Setting: ICU of the University "La Sapienza" Hospital, Rome.
Patients and participants: 13 critically ill patients were enrolled in this study. All were affected by disease involving both lungs and chest wall mechanics (ARDS in 4 patients, closed chest trauma without flail chest in 4 patients, cardiogenic pulmonary oedema with fluidic overload in 5 patients).
Measurements and results: Respiratory system and chest wall mechanics were evaluated during constant flow controlled mechanical ventilation in basal conditions (i.e. with the patients under apnoic sedation) and after paralysis with pancuronium bromide. In details, we simultaneously recorded airflow, tracheal pressure, esophageal pressure and tidal volume; with the end-inspiratory and end-expiratory airway occlusion technique we could evaluate respiratory system and chest wall elastance and resistances.
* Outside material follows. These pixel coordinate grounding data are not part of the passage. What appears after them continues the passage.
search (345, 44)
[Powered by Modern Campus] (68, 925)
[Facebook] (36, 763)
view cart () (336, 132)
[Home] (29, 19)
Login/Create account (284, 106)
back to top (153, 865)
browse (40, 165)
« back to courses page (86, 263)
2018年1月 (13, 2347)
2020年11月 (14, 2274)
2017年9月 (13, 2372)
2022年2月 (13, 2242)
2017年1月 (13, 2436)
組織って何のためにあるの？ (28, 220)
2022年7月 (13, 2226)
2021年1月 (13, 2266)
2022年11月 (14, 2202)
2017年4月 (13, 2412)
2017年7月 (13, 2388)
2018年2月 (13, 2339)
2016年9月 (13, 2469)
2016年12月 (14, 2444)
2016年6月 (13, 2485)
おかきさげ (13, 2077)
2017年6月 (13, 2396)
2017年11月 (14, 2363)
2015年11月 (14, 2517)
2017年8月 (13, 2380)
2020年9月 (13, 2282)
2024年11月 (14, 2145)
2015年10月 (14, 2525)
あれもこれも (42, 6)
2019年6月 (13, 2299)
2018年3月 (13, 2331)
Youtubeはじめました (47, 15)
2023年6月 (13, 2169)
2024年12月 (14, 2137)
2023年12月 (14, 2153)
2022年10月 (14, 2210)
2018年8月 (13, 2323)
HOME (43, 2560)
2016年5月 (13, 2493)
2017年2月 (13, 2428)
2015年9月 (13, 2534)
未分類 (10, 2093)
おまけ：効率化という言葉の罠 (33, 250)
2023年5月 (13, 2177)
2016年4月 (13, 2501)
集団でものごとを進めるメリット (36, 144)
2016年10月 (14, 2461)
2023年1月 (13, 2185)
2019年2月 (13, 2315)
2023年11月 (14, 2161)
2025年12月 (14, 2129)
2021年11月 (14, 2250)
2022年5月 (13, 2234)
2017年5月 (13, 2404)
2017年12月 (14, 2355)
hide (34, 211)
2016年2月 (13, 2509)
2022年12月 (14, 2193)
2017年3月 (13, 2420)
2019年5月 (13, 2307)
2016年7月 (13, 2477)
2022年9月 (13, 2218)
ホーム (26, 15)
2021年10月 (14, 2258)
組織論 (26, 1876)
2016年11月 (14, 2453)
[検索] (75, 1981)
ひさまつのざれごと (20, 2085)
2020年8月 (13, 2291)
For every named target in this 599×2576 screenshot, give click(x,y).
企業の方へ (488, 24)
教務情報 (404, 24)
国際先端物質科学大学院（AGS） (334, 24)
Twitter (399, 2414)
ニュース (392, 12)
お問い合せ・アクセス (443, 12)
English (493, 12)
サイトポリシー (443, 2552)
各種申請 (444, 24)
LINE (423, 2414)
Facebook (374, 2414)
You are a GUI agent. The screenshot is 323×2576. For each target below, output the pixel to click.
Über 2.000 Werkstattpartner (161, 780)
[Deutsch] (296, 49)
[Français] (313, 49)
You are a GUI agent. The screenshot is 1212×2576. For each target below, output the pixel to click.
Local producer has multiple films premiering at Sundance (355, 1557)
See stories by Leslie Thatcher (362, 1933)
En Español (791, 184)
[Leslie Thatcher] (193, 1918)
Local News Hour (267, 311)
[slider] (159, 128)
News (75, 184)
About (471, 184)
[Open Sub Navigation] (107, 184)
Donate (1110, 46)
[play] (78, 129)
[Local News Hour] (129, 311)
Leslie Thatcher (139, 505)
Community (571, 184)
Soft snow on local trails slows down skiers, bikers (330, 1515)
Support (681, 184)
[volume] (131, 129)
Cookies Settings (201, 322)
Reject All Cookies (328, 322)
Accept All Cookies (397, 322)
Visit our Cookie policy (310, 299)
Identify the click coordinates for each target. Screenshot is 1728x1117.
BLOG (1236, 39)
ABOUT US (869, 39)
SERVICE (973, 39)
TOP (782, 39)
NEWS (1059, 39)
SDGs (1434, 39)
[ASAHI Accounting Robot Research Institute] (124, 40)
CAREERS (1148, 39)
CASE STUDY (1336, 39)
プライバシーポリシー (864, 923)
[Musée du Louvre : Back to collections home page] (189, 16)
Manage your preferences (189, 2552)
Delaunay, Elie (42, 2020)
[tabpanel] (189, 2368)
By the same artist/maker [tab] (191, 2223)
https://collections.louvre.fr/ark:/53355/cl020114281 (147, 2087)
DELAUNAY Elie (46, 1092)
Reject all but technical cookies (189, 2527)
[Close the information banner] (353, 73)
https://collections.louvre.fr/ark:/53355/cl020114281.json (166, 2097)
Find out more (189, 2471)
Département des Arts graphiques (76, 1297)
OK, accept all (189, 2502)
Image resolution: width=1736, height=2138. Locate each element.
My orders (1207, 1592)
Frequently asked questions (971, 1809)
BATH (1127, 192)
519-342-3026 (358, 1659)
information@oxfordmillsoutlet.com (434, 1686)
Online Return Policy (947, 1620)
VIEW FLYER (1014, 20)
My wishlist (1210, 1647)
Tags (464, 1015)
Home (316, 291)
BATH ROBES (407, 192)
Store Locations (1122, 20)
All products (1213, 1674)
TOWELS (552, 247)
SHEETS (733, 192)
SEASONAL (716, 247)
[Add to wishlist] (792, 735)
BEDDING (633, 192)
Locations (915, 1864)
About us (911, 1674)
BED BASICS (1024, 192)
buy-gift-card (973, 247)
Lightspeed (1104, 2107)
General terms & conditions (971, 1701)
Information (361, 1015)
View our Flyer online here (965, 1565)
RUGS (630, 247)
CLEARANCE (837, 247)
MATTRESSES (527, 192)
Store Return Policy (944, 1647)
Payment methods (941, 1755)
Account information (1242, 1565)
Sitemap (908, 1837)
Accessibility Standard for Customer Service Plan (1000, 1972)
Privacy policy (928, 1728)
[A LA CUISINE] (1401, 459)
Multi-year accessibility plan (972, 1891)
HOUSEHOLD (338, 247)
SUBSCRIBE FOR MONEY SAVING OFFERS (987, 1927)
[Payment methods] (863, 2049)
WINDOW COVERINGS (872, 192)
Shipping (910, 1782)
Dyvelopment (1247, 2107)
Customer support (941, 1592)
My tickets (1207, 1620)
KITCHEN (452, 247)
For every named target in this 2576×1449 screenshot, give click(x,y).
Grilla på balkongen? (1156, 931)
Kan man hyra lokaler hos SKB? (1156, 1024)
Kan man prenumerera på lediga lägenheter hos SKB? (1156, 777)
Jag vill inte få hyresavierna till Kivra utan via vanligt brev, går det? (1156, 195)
Lung mechanics was evaluated by subtracting chest wall from respiratory system data. All data obtained in basal conditions (with the patients sedated with thiopental or propofol) and after muscle paralysis were compared using the Student's t test for paired data. The administration of pancuronium bromide to sedated patients induced a complete muscle paralysis without producing significant modification both to the viscoelastic and to the resistive parameters of chest wall and respiratory system.
Conclusions: This study demonstrates the lack of additive effects of muscle paralysis in mechanically ventilated, sedated patients. Also in view of the possible side effects of muscle paralysis, our results question the usefulness of generalized administration of neuromuscular blocking drugs in mechanically ventilated patients.